:: INSTRUCTIONS FOR THE TASK ::
In the material below, find the line containing "Where should I" and the line containing "Given: Click the PM NowCast column header". Output those two lines and all lines between them exactly, without pictures.

━━━━━━━━━━━━━━━━━━━━

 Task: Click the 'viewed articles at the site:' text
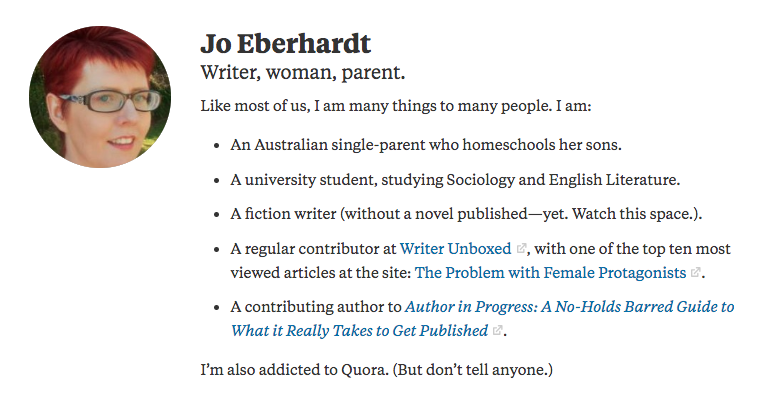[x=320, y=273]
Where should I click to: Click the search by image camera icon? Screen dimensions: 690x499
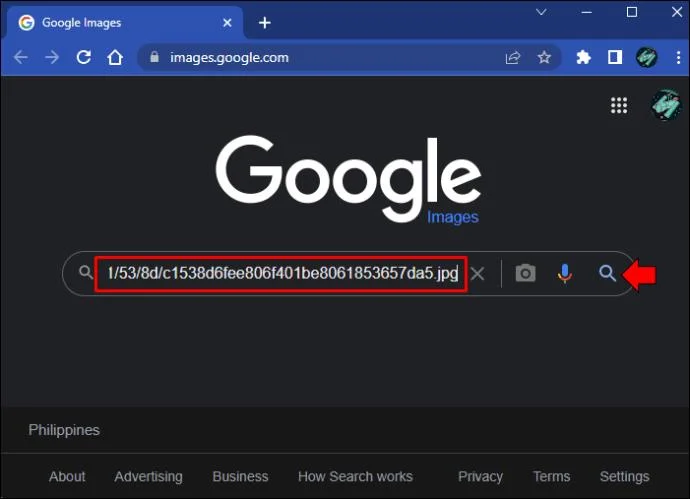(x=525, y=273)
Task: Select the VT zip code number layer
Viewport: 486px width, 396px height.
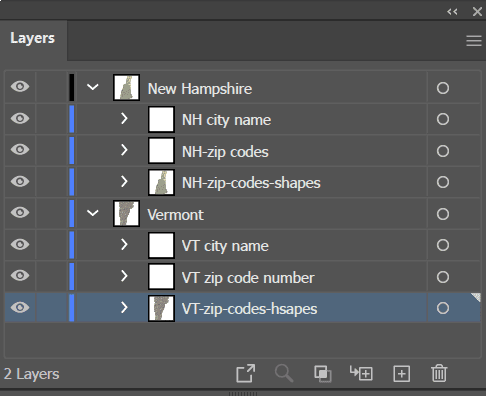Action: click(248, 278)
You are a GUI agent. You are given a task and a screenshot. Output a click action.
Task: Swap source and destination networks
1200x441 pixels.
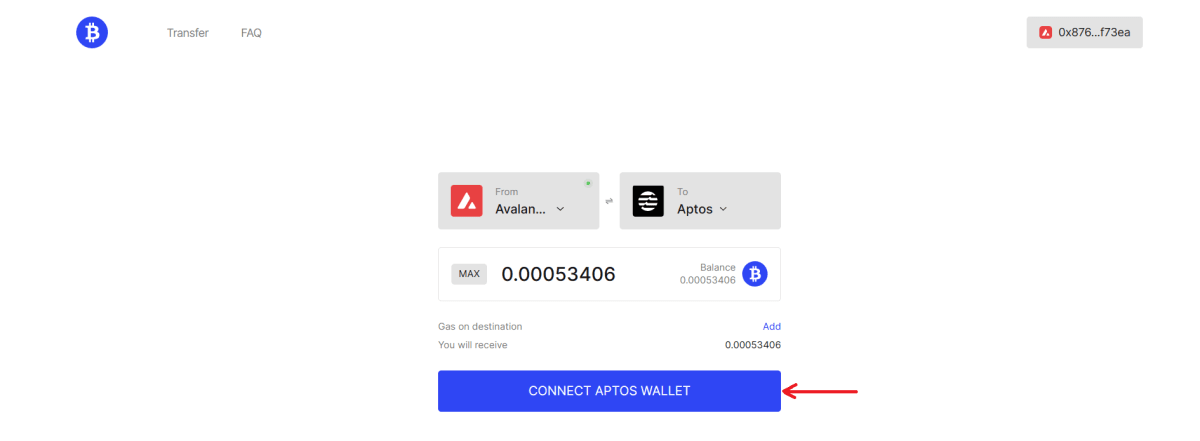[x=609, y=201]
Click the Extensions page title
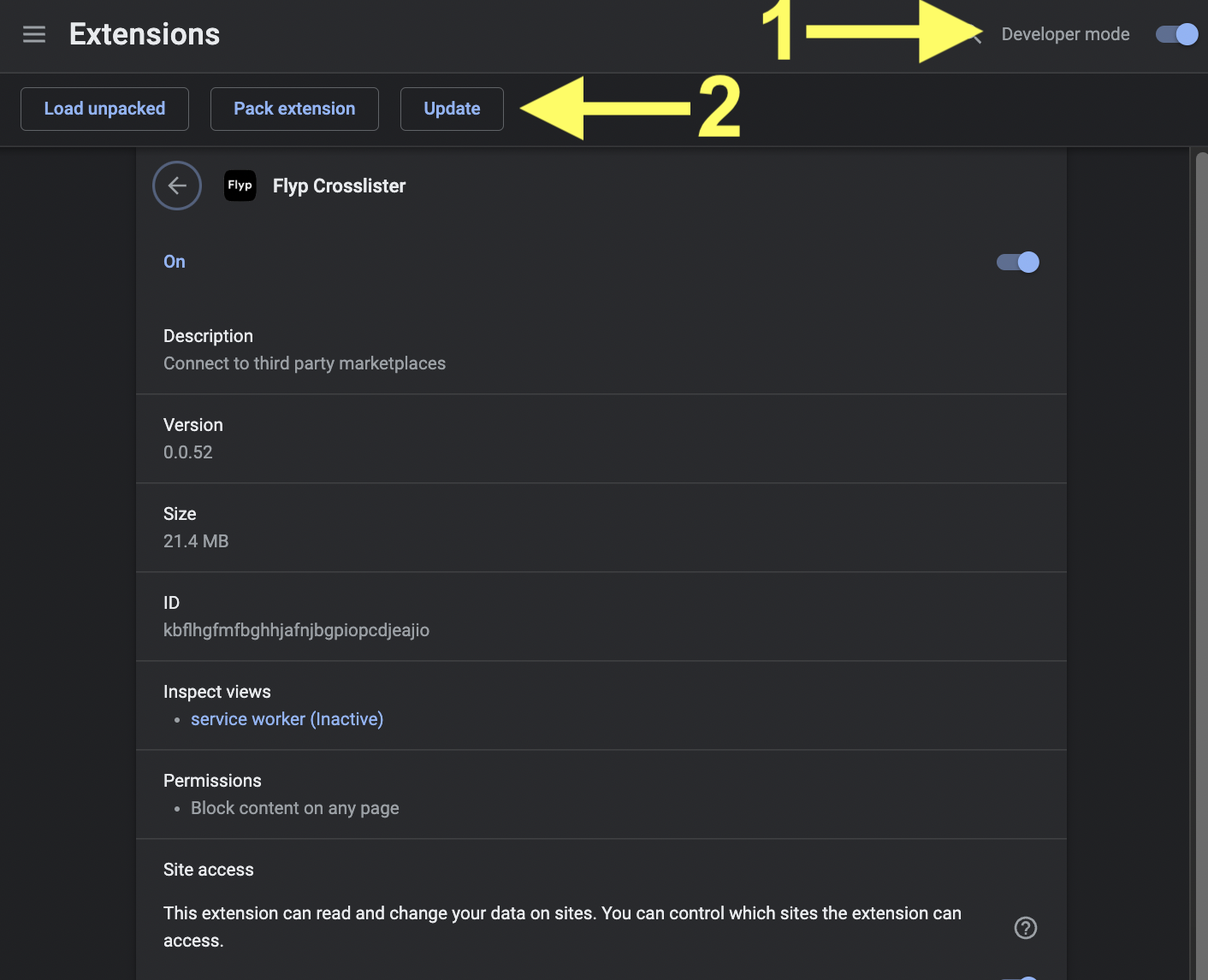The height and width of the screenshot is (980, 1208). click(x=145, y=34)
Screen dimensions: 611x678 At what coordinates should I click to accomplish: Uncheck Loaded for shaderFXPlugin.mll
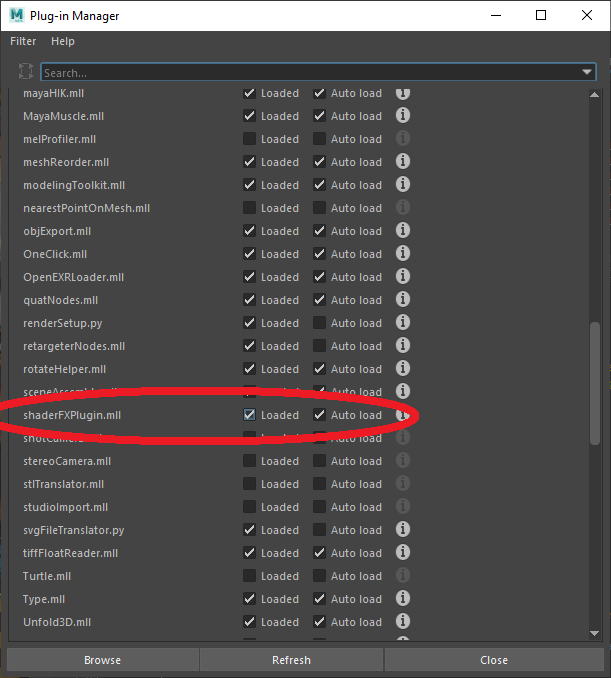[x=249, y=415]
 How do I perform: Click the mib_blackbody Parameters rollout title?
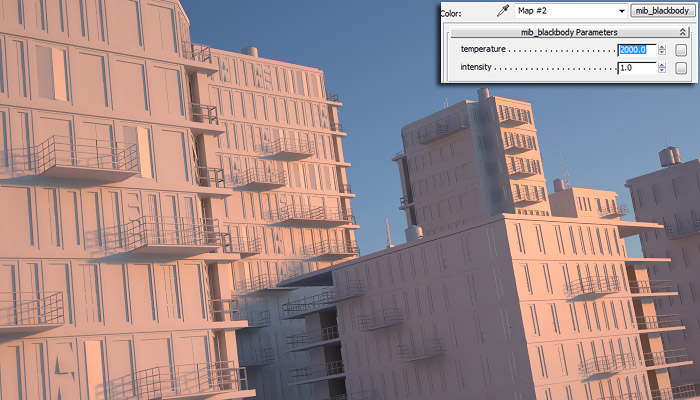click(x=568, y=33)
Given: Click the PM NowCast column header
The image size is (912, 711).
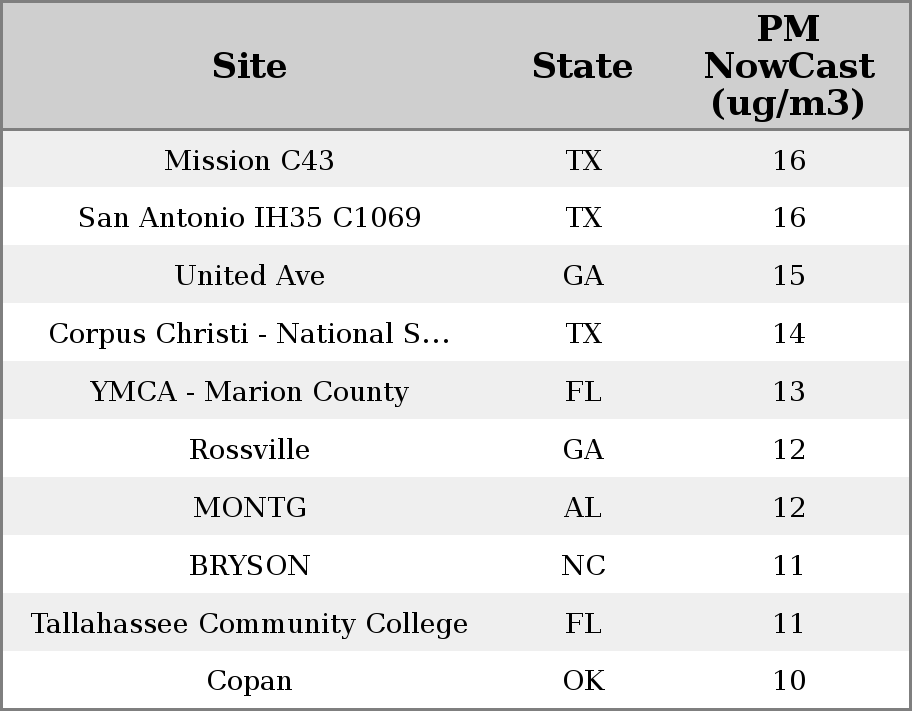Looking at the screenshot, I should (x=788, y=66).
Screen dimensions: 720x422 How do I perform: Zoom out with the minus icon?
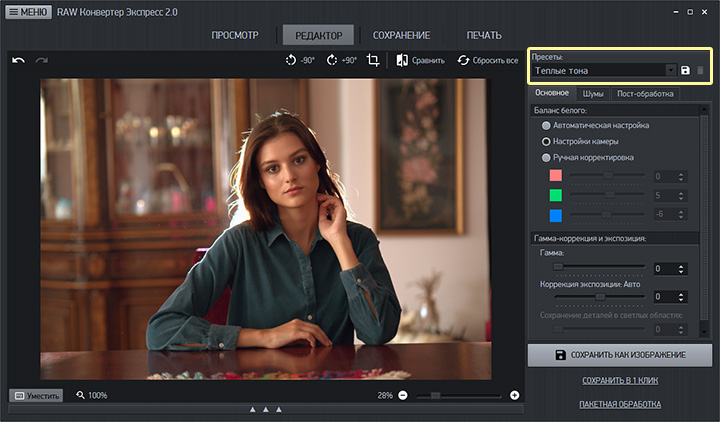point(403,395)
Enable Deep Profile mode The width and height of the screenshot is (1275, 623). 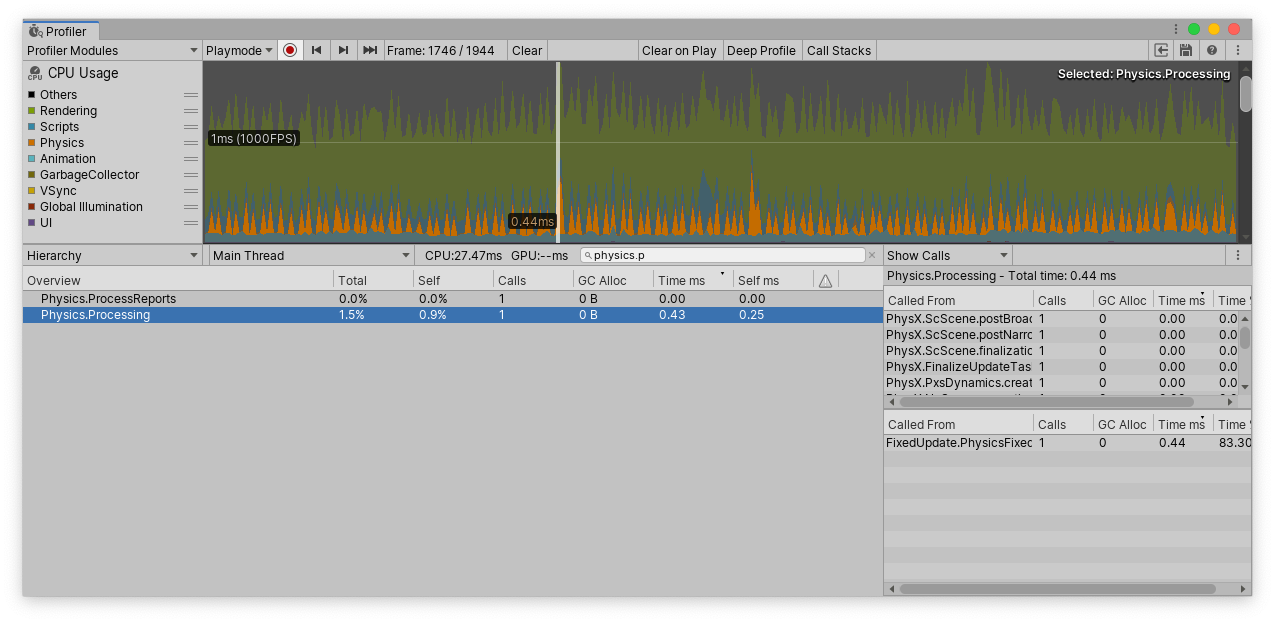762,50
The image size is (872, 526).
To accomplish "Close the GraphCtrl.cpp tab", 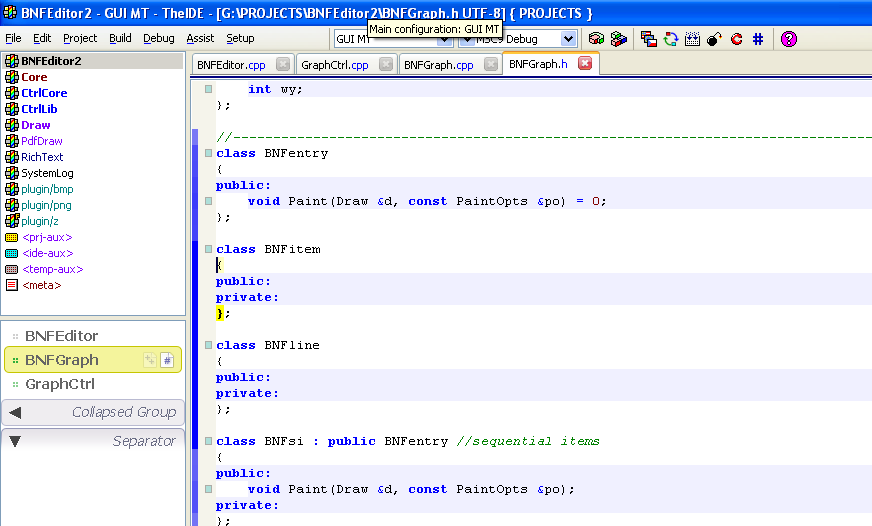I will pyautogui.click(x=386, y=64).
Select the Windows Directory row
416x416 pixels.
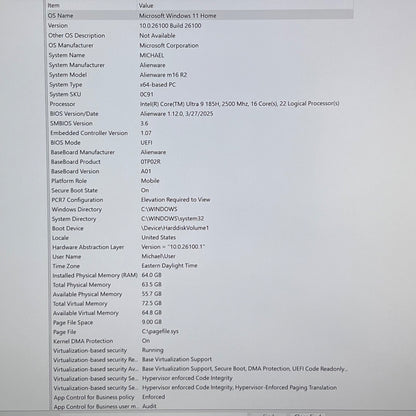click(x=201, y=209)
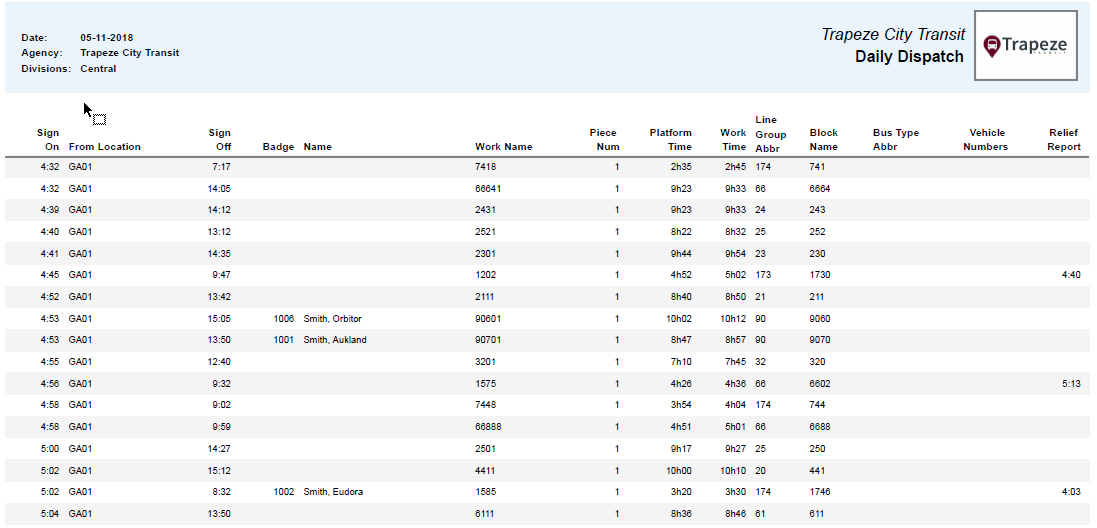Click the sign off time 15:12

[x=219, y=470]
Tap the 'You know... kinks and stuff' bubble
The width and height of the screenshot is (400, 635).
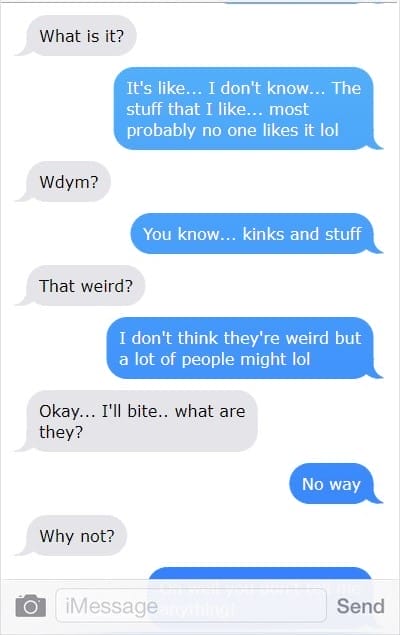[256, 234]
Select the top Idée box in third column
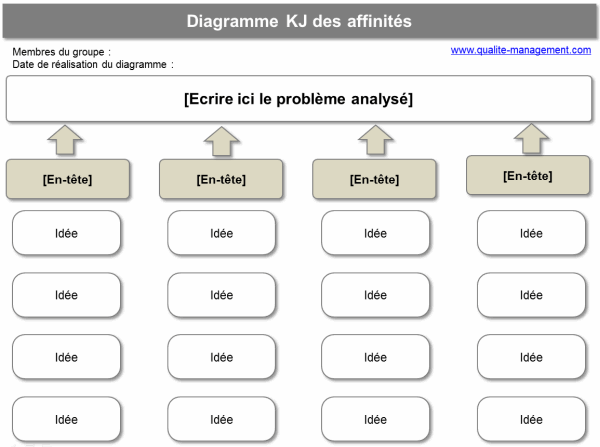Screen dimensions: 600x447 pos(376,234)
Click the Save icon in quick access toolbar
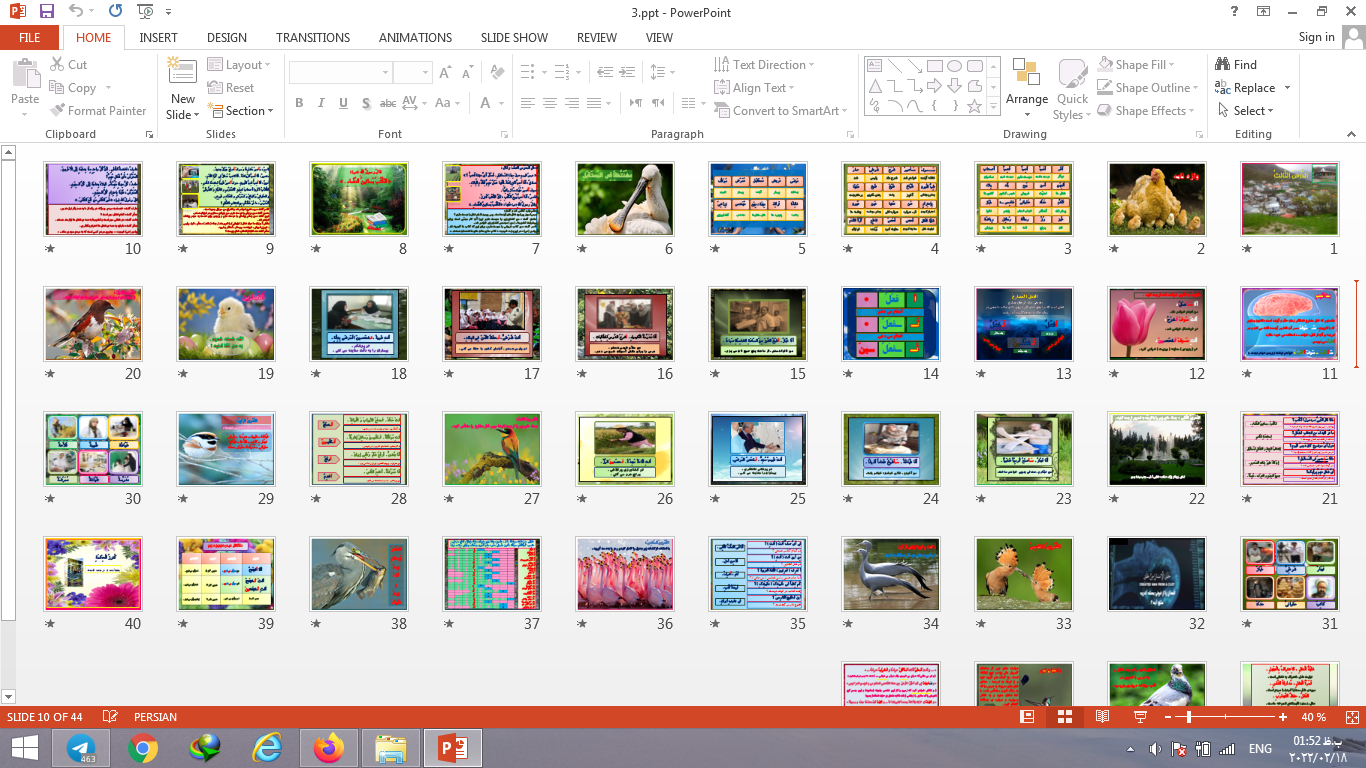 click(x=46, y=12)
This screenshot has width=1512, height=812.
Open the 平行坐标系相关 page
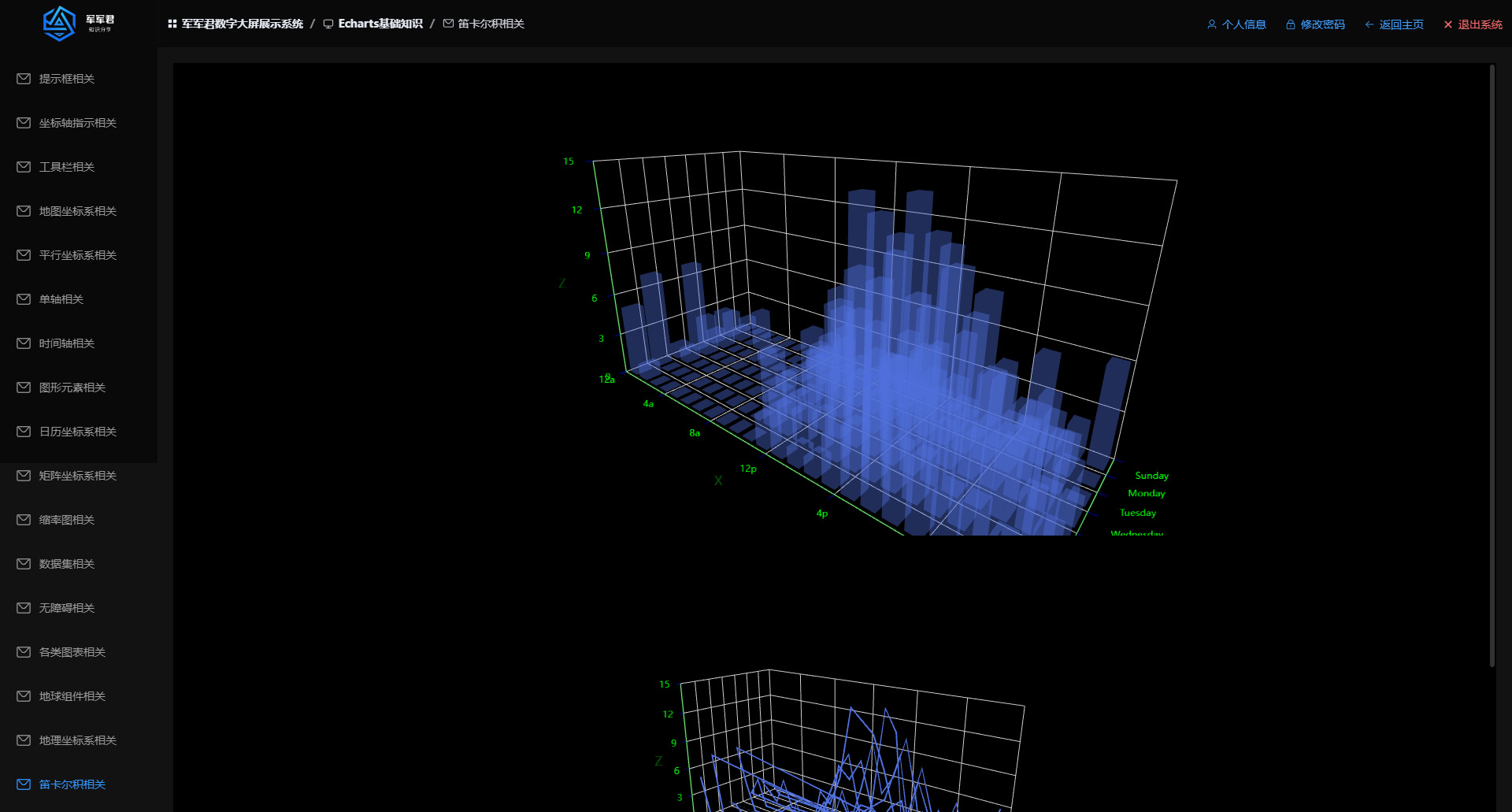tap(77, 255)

━━━━━━━━━━━━━━━━━━━━

:: SOLVED EXERCISE ::
Where should I click to: Click the search by image camera icon? Screen dimensions: 690x499
(x=525, y=273)
Task: Select the VT zip code number layer
Viewport: 486px width, 396px height.
Action: click(248, 278)
You are a GUI agent. You are given a task and a screenshot. Output a click action.
Task: Swap source and destination networks
1200x441 pixels.
[x=609, y=201]
Click the Extensions page title
The height and width of the screenshot is (980, 1208). click(x=145, y=34)
Screen dimensions: 611x678 At what coordinates should I click to accomplish: Uncheck Loaded for shaderFXPlugin.mll
[x=249, y=415]
 How do I perform: Click the mib_blackbody Parameters rollout title?
click(x=568, y=33)
Given: Click the PM NowCast column header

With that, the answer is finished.